I've been printing for close to 4 years with an HP Z3100 and now an Epson 4900. I have a fine, well-calibrated monitor, used home-brew profiles on the HP printer, and have been using the Epson profiles for the 4900. I'm quite adept at softproofing and using adjustment layers to bring the softproofed image back as close to the original as possible. I have a Just Normlicht print viewer which is adjusted so that my prints show no surprises compared with the softproofed versions on my displayMy images usually cover the full tonal range with fairly well saturated color, and I have settled on Epson Luster and Ilford Galerie Smooth Pearl for most of my prints and Canson Baryta Photographique and Ilford Gold Fiber Silk for exhibition and sales. These papers do amazingly well for reproducing the full tonal range of my B&W images as well as the range and degree of saturation in my color images. All this to say that I know how to make prints.
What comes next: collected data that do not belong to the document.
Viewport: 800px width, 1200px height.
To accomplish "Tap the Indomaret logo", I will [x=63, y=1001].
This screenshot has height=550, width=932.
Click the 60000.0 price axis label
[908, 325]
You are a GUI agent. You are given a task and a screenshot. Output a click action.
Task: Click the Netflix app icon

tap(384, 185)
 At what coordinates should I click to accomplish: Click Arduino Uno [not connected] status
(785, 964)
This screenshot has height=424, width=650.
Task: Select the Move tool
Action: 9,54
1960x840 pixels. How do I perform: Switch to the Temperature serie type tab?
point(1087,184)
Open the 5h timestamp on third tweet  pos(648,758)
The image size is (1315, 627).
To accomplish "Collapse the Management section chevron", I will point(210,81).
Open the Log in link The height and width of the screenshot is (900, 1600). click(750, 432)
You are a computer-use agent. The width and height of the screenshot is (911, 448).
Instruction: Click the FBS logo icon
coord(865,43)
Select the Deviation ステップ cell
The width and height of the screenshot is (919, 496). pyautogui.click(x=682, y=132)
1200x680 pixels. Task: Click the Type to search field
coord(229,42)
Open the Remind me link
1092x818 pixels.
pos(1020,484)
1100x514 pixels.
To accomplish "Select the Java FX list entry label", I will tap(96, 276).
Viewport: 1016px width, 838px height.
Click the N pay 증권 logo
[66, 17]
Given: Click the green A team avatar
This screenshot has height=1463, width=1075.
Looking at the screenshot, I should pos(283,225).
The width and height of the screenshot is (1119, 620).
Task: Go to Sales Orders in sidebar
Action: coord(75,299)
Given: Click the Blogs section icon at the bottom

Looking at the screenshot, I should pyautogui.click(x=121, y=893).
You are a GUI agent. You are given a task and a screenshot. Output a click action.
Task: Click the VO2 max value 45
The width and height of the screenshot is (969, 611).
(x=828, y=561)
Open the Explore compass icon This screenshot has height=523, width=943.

At the Photo Expo Plus exhibition this fall I looked closely at matte paper, and was impressed with the prints I saw there using Epson Hot and Cold Press papers, as well as matte papers of some other manufacturers. What surprised me was that they seemed to have deep blacks and better contrast and saturation, so I picked up some sample packs to try out. I was shocked when softproofing my images, in that for black and whites the contrast was reduced so much, and the blacks seemed much less dark on the B&W images, and the saturation and contrast on the color images were also very diminished compared with my non-matte papers mentioned above. No amount of tweaking the softproofed images was able to bring back enough of the dynamic range of the B&W images or the contrast and saturation of the color images to satisfy me, and the prints simply verified that, matching my softproofed images.
Am I missing something? Or were the sample prints I saw at the Photo Expo chosen with a limited range of blacks, and color that was carefully selected to maximize what the papers could do? I know that if I picked some of my images that called for less contrast and saturation they would probably do well on the matte papers, but in my own test prints of full-range images the results were disappointing.